"ECONOMIC violence" was used by senior managers at the Royal Bank of Scotland to win city backing for the bank's ill-fated expansion, according to a North-East study.

The research, by Newcastle University Business School and Leicester University, coined the term for a style of leadership which forced employees to meet aggressive sales targets and threatened them with redundancy.

This led to the bank's downfall company as individuals became caught up in battles for status with rival financial institutions, distracting them from RBS's severe problems, according to the study.

The research, published in the journal Organization Studies, provides an alternative explanation for the failure of the bank, based on management and social science rather than pure economics.

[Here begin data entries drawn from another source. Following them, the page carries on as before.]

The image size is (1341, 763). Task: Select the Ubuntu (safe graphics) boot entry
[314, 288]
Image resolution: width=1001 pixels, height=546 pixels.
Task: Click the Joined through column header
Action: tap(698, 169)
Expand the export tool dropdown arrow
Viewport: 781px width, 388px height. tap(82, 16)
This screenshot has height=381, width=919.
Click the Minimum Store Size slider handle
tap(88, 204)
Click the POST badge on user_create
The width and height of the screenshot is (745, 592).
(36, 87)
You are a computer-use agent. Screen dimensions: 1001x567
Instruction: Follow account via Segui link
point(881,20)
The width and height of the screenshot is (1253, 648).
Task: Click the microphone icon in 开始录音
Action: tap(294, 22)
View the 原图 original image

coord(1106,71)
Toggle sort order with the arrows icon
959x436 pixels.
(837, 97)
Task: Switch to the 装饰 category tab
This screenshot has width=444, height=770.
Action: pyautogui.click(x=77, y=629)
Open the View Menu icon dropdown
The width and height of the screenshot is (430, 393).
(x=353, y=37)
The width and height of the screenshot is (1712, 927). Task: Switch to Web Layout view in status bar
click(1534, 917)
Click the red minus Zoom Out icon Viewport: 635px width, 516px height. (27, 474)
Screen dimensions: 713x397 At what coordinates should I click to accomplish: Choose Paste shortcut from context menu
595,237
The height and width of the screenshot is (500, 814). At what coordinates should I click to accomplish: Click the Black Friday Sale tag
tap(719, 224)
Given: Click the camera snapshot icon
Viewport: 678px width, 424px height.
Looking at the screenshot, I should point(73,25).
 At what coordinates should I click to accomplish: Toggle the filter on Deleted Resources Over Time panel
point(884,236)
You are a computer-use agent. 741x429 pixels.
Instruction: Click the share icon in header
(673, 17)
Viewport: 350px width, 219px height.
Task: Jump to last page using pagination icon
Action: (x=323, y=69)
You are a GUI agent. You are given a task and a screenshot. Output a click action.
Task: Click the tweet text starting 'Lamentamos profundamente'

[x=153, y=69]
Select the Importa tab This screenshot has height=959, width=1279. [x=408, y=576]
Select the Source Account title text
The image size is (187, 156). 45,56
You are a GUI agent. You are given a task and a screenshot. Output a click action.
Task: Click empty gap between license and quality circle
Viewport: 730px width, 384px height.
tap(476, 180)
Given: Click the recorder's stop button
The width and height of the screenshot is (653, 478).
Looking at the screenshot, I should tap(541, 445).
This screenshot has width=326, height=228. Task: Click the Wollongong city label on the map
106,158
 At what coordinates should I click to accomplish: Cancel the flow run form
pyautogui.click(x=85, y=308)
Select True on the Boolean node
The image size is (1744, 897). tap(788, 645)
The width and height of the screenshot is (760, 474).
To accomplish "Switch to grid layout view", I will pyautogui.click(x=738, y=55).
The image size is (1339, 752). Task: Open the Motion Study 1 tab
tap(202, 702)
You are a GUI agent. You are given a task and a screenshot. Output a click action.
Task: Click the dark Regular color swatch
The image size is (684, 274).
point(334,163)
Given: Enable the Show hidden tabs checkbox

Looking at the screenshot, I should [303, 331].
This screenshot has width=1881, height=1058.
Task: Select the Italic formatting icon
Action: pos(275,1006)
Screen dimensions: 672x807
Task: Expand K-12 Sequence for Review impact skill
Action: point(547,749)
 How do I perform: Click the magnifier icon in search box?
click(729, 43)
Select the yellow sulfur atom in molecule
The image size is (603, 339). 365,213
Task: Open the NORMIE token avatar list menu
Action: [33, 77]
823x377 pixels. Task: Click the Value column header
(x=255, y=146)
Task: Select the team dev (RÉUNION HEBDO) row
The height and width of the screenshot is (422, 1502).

The 2008 collapse of RBS was one of the key events in the UK's credit crunch.

Ron Kerr, lecturer in organisational studies at Newcastle University Business School, said: revious executives at RBS had retained power by relying on 'symbolic violence'.

"The expression, coined by the French sociologist Pierre Bourdieu, means the creation by leaders of the belief among those they lead, that the subordinate position is just and natural.

"However, within RBS the modernisers instead wielded what we term 'economic violence' to acquire and retain their leading role - a variation on Bourdieu's 'symbolic violence'.

"This meant a form of leadership that operated through the threat of destroying people's economic power by laying them off or forcing them to meet aggressive sales targets."